Walter Cunningham, the final surviving astronaut from the primary profitable crewed house mission in NASA’s Apollo program, died on Tuesday in Houston. He was 90.

NASA confirmed Cunningham’s dying in an announcement however didn’t embody the trigger. His household stated by means of a spokesperson, Jeff Carr, that Cunningham died in a hospital “from complications of a fall, after a full and complete life.”

Cunningham was considered one of three astronauts aboard the 1968 Apollo 7 mission, an 11-day house flight that beamed dwell tv broadcasts as they orbited Earth, paving the best way for the moon touchdown lower than a 12 months later.

Cunningham, then a civilian, crewed the mission with Navy Capt. Walter M. Schirra and Donn F. Eisele, an Air Force main.

Cunningham was the lunar module pilot on the house flight, which launched from Cape Kennedy Air Force Station, Florida, on Oct. 11 and splashed down within the Atlantic Ocean south of Bermuda.

Emmy-winning crew

NASA stated Cunningham, Eisele and Schirra flew a close to good mission. Their spacecraft carried out so properly that the company despatched the subsequent crew, Apollo 8, to orbit the moon as a prelude to the Apollo 11 moon touchdown in July 1969.

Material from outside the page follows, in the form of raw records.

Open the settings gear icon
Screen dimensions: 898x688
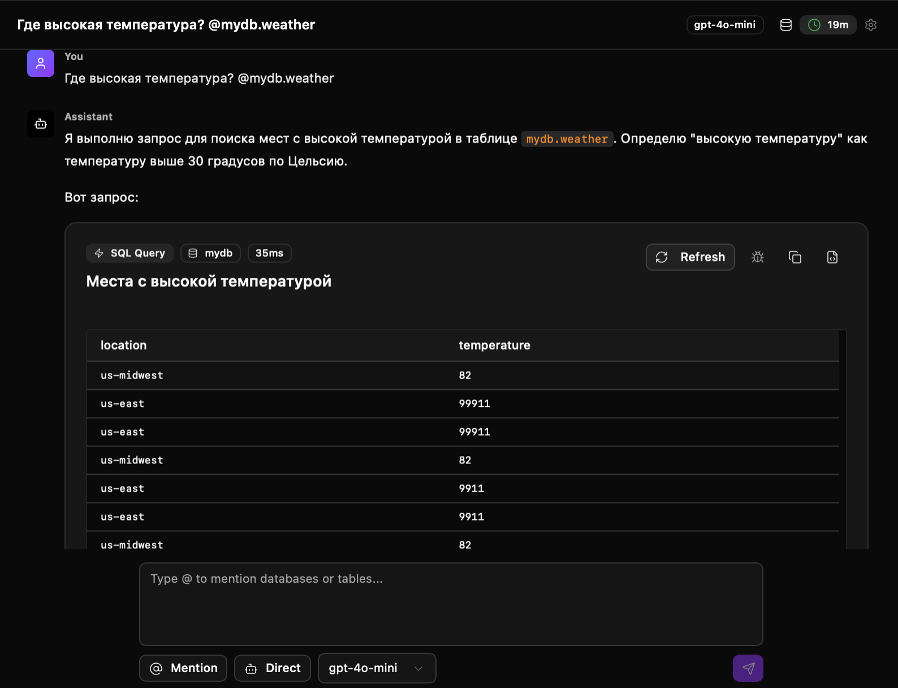tap(871, 25)
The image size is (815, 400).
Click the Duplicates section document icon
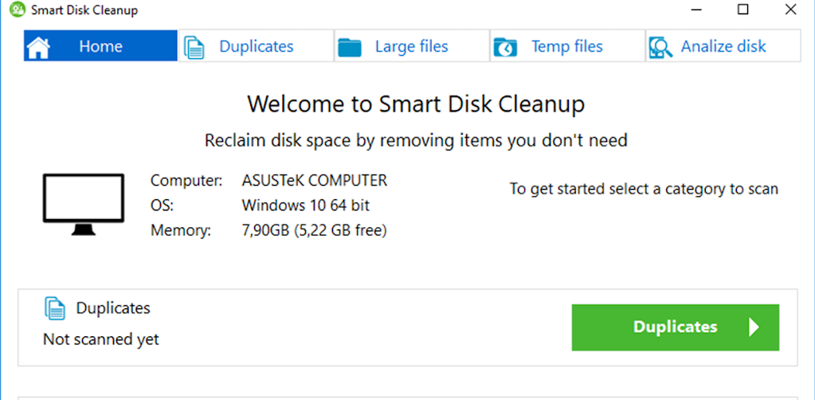click(55, 308)
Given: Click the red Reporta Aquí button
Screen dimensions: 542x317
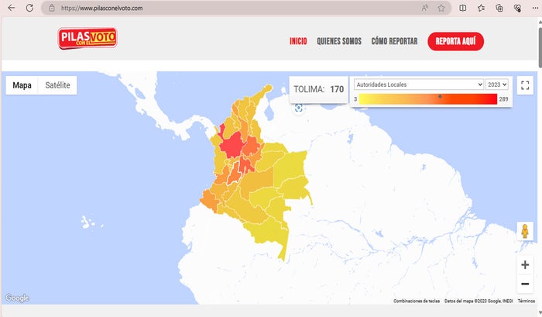Looking at the screenshot, I should (x=455, y=41).
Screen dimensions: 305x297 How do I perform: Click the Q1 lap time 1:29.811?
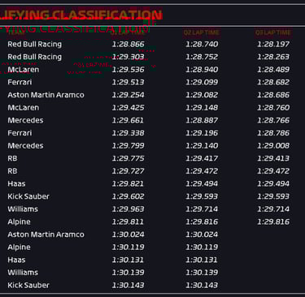128,222
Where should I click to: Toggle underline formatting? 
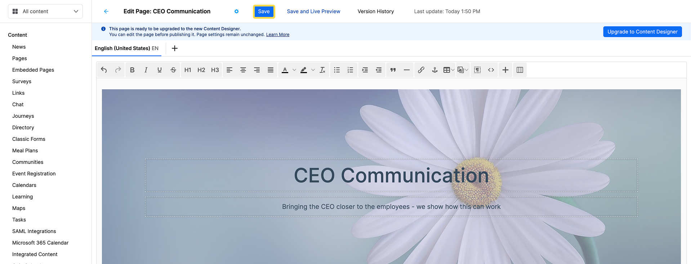tap(160, 70)
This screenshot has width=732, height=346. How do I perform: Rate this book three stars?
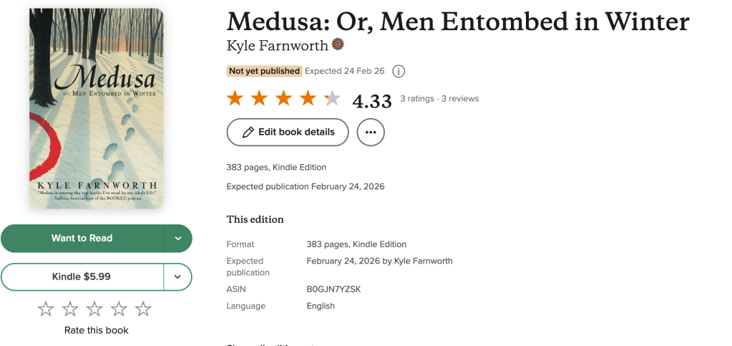point(94,309)
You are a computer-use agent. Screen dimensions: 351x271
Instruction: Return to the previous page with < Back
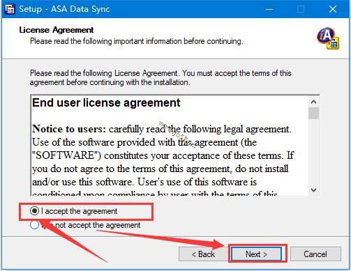click(203, 254)
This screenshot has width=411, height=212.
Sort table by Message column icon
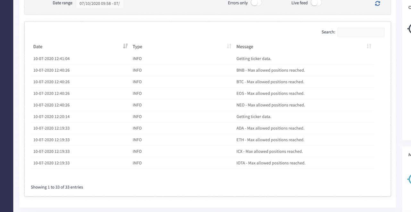point(369,46)
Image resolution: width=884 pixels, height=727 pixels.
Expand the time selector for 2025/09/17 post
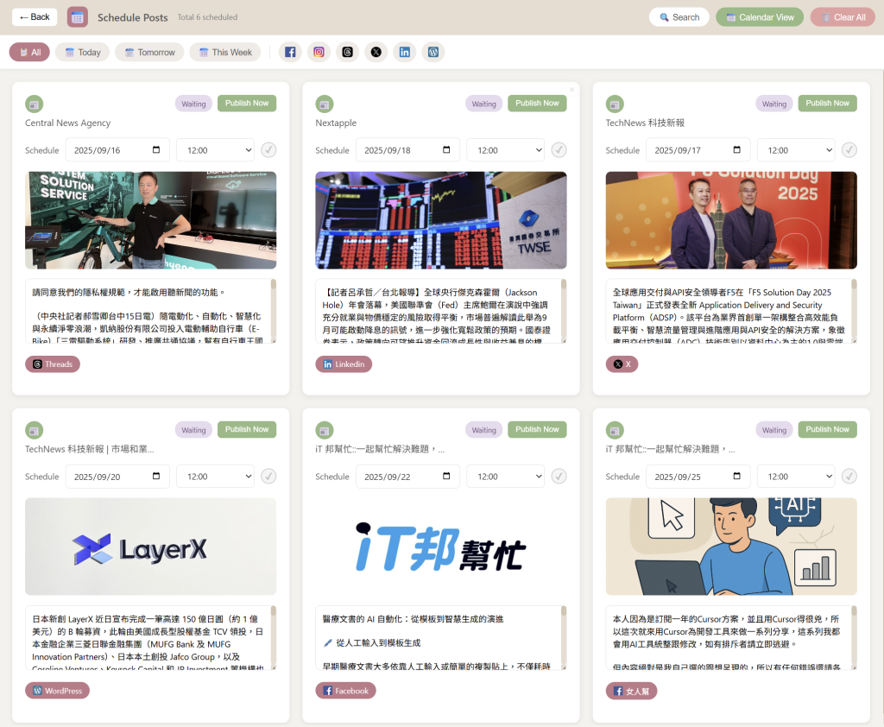click(795, 150)
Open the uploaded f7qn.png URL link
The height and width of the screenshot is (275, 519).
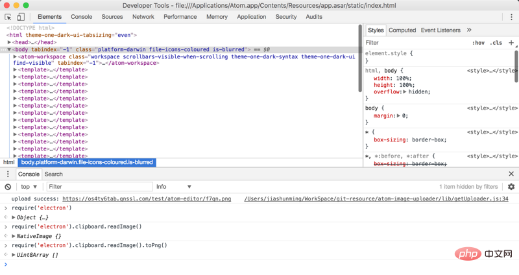click(x=147, y=199)
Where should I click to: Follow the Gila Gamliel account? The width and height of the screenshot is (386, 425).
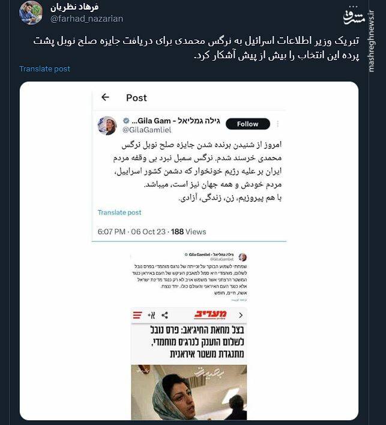pyautogui.click(x=248, y=124)
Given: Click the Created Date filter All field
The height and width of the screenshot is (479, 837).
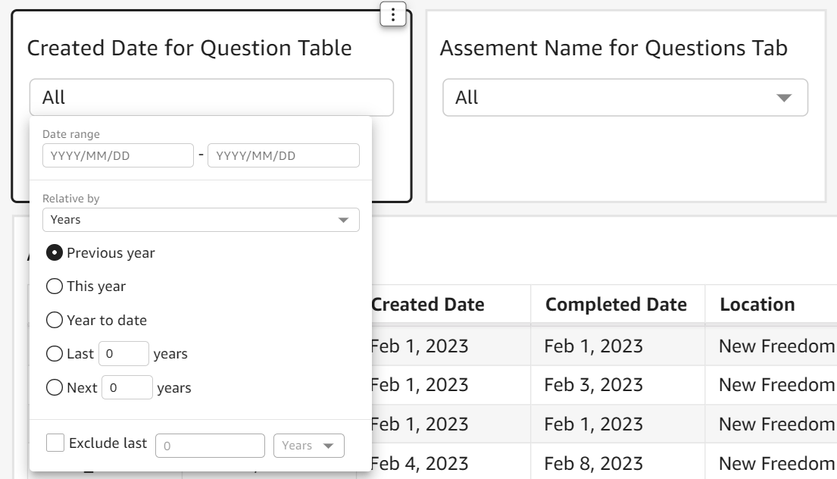Looking at the screenshot, I should click(211, 98).
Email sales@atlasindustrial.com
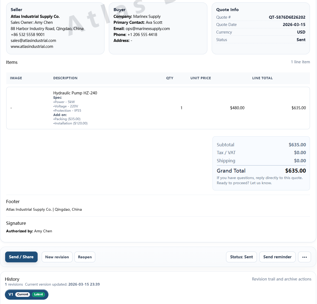 34,40
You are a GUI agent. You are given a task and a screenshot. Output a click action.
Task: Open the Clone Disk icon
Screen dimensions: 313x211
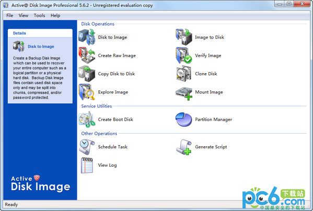tap(184, 74)
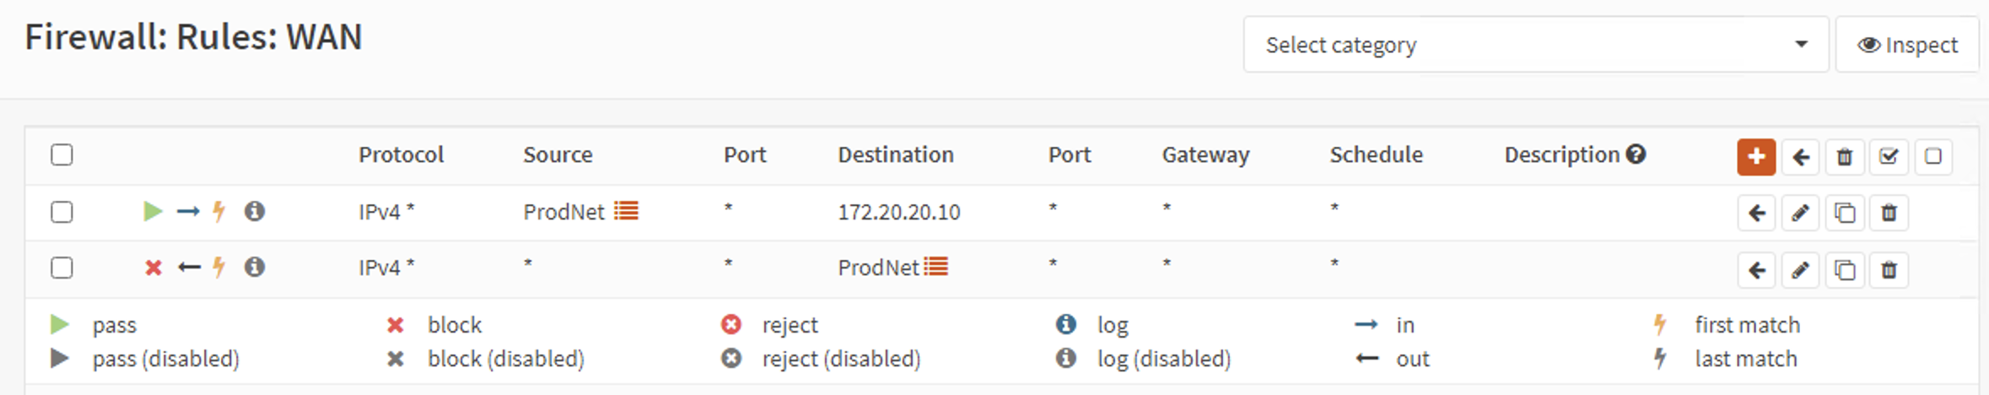Image resolution: width=1989 pixels, height=395 pixels.
Task: Tick the select-all rules checkbox in header
Action: point(62,155)
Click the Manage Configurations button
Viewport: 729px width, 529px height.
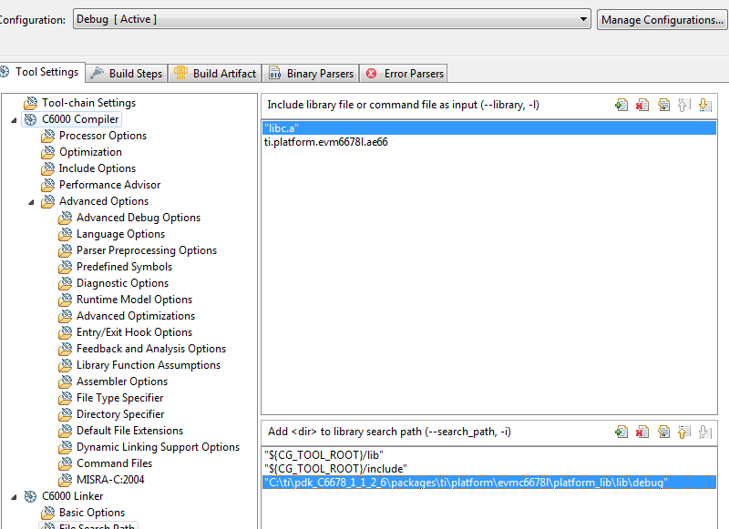662,18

The Apollo 7 astronauts additionally gained a particular Emmy award for his or her day by day tv studies from orbit, throughout which they clowned round, held up humorous indicators and educated earthlings about house flight.

It was NASA’s first crewed house mission after the deaths of the three Apollo 1 astronauts in a launch pad fireplace on Jan. 27, 1967.

Cunningham recalled Apollo 7 throughout a 2017 occasion on the Kennedy Space Center, saying it “enabled us to overcome all the obstacles we had after the Apollo 1 fire and it became the longest, most successful test flight of any flying machine ever.”

Three men in white space suits with NASA and US flags on them, kneeling
The Apollo 7 prime crew, from left: astronauts Donn F. Eisele, command module pilot; Walter M. Schirra Jr.; and Cunningham, lunar module pilot. (nasa.gov)

Dreamed of flying planes

Cunningham was born in Creston, Iowa, and attended highschool in California earlier than enlisting with the Navy in 1951 and serving as a Marine Corps. pilot in Korea, in line with NASA.

He later obtained bachelor’s and grasp’s levels in physics from the University of California at Los Angeles, the place he additionally did doctoral research, and labored as scientist for the Rand Corporation earlier than becoming a member of NASA.

In an interview the 12 months earlier than his dying, Cunningham recalled rising up poor and dreaming of flying airplanes, not spacecraft.

“We never even knew that there were astronauts when I was growing up,” Cunningham instructed The Spokesman-Review.

After retiring from NASA in 1971, Cunningham labored in engineering, business and investing, and have become a public speaker and radio host. He wrote a memoir about his profession and time as an astronaut, The All-American Boys

He additionally expressed skepticism in his later years about human exercise contributing to local weather change, bucking the scientific consensus in writing and public talks, whereas acknowledging that he was not a local weather scientist.

Although Cunningham by no means crewed one other house mission after Apollo 7, he remained a proponent of house exploration. He instructed the Spokane, Wash., paper final 12 months, “I think that humans need to continue expanding and pushing out the levels at which they’re surviving in space.”

Cunningham is survived by his spouse, Dot, his sister, Cathy Cunningham, and his kids, Brian and Kimberly.